И он усмехнулся и сказал: «Еще дальше, чем Патриот, который ты послала в Кантри Клаб в Рамат-а-Шароне?»

Я сказала ему: «Очень смешно!», но ничто не дрогнуло у меня на лице. Я несколько раз тренировалась дома на случай, если меня начнут спрашивать, знаю ли я, сколько семей погубила.

Но потом серьезно сказал, что проверит, потому что действительно жаль, что человечество потеряет такой талант как я, несмотря на то, что положение мое имеет необратимый вид.

Был суд. Какой суд! Какой приговор!
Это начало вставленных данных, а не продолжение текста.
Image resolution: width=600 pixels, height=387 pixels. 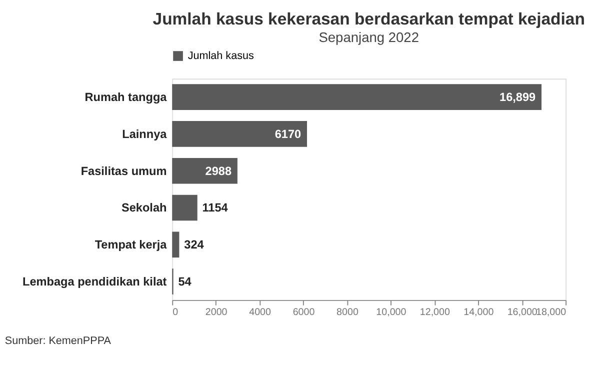 I want to click on y-tick-label: Sekolah, so click(x=144, y=208).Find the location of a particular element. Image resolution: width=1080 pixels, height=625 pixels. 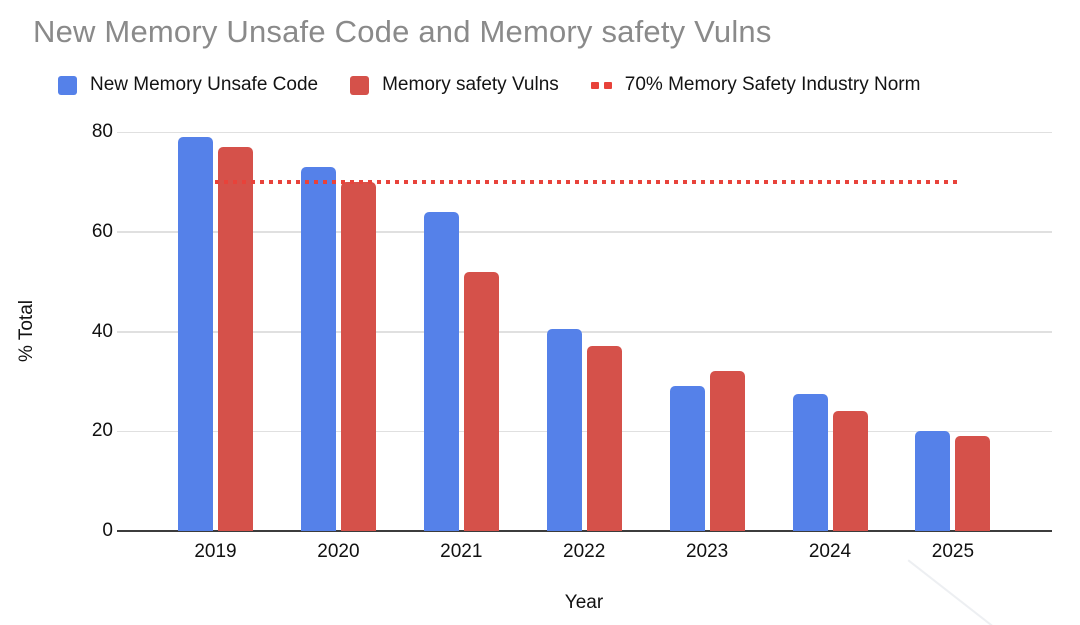

bar-2024-new-memory-unsafe-code is located at coordinates (810, 462).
Разжаловали до рядового, отсидела три года, а потом, после года такой жизни, я снова обратилась к бывшему начальнику штаба, и он через неделю ответил мне, что выудил для меня три должности, и чтоб я выбирала. Я выбрала. Панаму.

Почему я все это пишу? Чтобы обелить себя? Я не настолько амбициозна, чтобы проводить остаток своих дней в занятиях дезинфекцией и отбеливанием, серьезных и разрушительных как никогда. Кроме того, ведь мое имя, которое до происшедшего в бассейне, опережало меня в определенных кругах, столь попрано. Оно уничтожено.

Того, кто убивает, даже по ошибке, двенадцать купающихся в бассейне Кантри клуба, называют палачом.

В одной из местных газет в Шароне писали: «В поселке имеется палач».

Я пишу сейчас потому, что мне кажется, что я забываю иврит. Но забываю ли я иврит? Разумеется, я забываю мой иврит. И что, если я забываю мой иврит? Зачем мне нужен еще мой иврит? Зачем мне, в сущности, нужен иврит?

На этих празднествах, на которые я ходила, на коктейлях, что устраивала израильская община в Панама Сити, в воздухе носилось ясное и однозначное упреждение, что если я все таки осмеливаюсь обнаруживать себя и являться на общественные мероприятия, то место мое где-то там, на задах. С соответствующей миной на лице, подобающей тому, кто опозорил себя на весь мир. Ну, а если у меня как раз хорошее настроение, просто так? Нет. Я должна бродить хмурая как среда на пятницу, горестная, злая, окутанная преступлением и наказанием. А эти взгляды! Что они себе думают, я не замечаю?